Prison Architect - przekonaj się, jak ciężka jest praca dyrektora więzienia
Simy spełniają najróżniejsze marzenia. O własnym parku rozrywki, sieci transportowej, szpitalu czy... zakładzie karnym.
Prison Architect to produkcja niezależna, opracowana przez niewielkie brytyjskie studio o nazwie Introversion Software. Nie wygląda ona najlepiej, posiada szereg błędów i niekiedy bywa nużąca, ale pomimo tego potrafi także bawić. Trudno nam powiedzieć, na ile Prison Architect odwzorowuje rzeczywistość, bo nigdy w więzieniu nie byliśmy, ale trzeba przyznać, że jego autorzy przygotowali naprawdę złożoną symulację.
Jeśli uda wam się przyzwyczaić do naprawdę przeciętnej oprawy graficznej Prison Architect, wyglądającej jak kiepska podróbka South Park, to zaczniecie dostrzegać zalety gry. Przede wszystkim mowa o liczbie możliwości zaserwowanych przez Introversion Software. Nasze zadania nie ograniczają się do budowy kolejnych konstrukcji na wyznaczonym terenie i określaniu ich charakteru (cele, stołówka, miejsce dla szczególnie agresywnych osobników etc.).
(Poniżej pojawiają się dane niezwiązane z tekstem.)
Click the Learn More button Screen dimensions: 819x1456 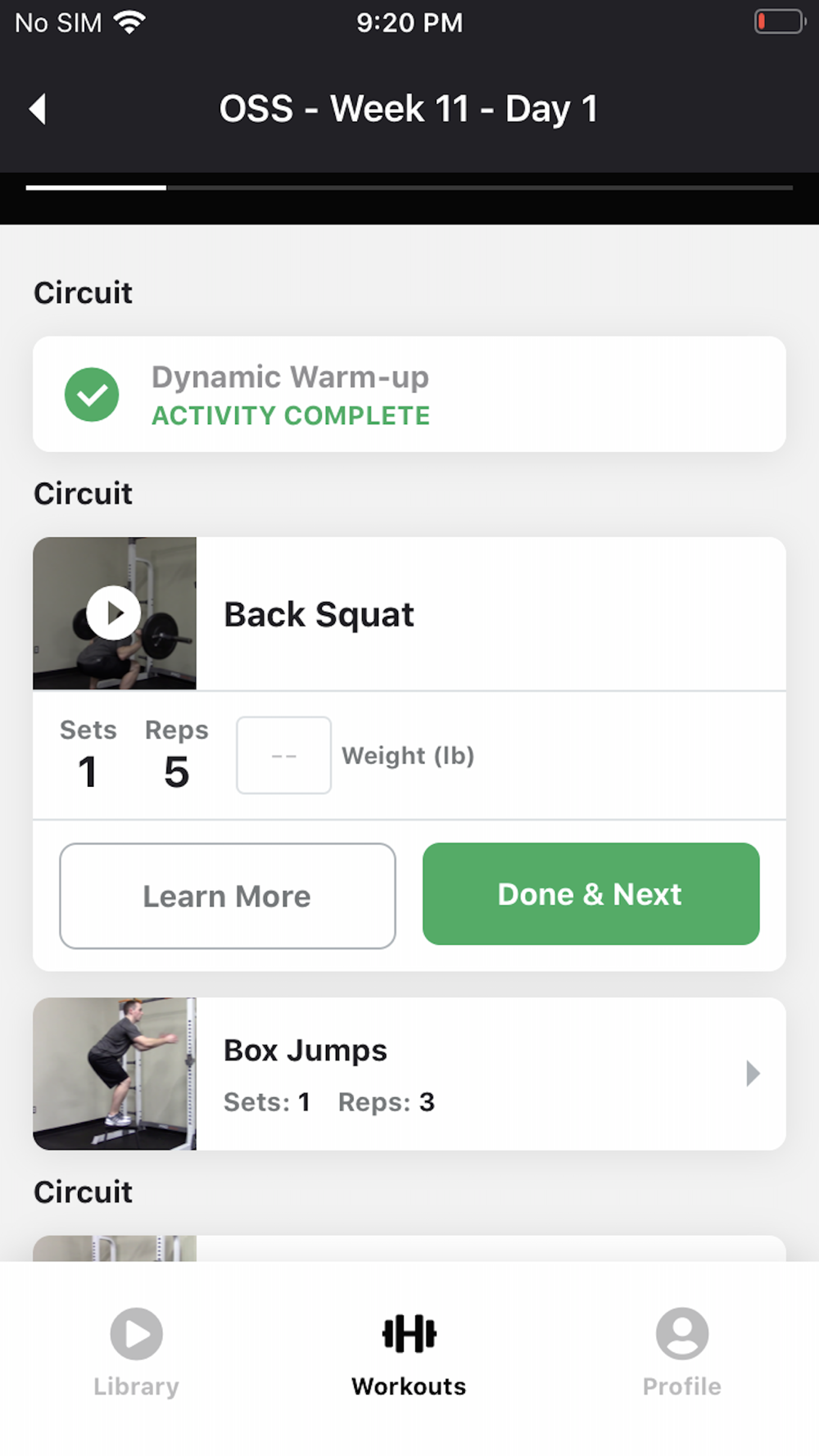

W grze mamy wpływ także na cały szereg innych elementów, takich jak sposób traktowania przez strażników, zatrudnianie personelu, rodzaj podawanego na stołówce jedzenia czy organizacja sesji terapeutycznych czy kursów dokształcających. Cały czas musimy dbać o to, aby nasza placówka radziła sobie z jak największą liczbą więźniów, aby była jak najskuteczniejsza w procesie resocjalizacji i aby - koniec końców - przynosiła jak największe zyski.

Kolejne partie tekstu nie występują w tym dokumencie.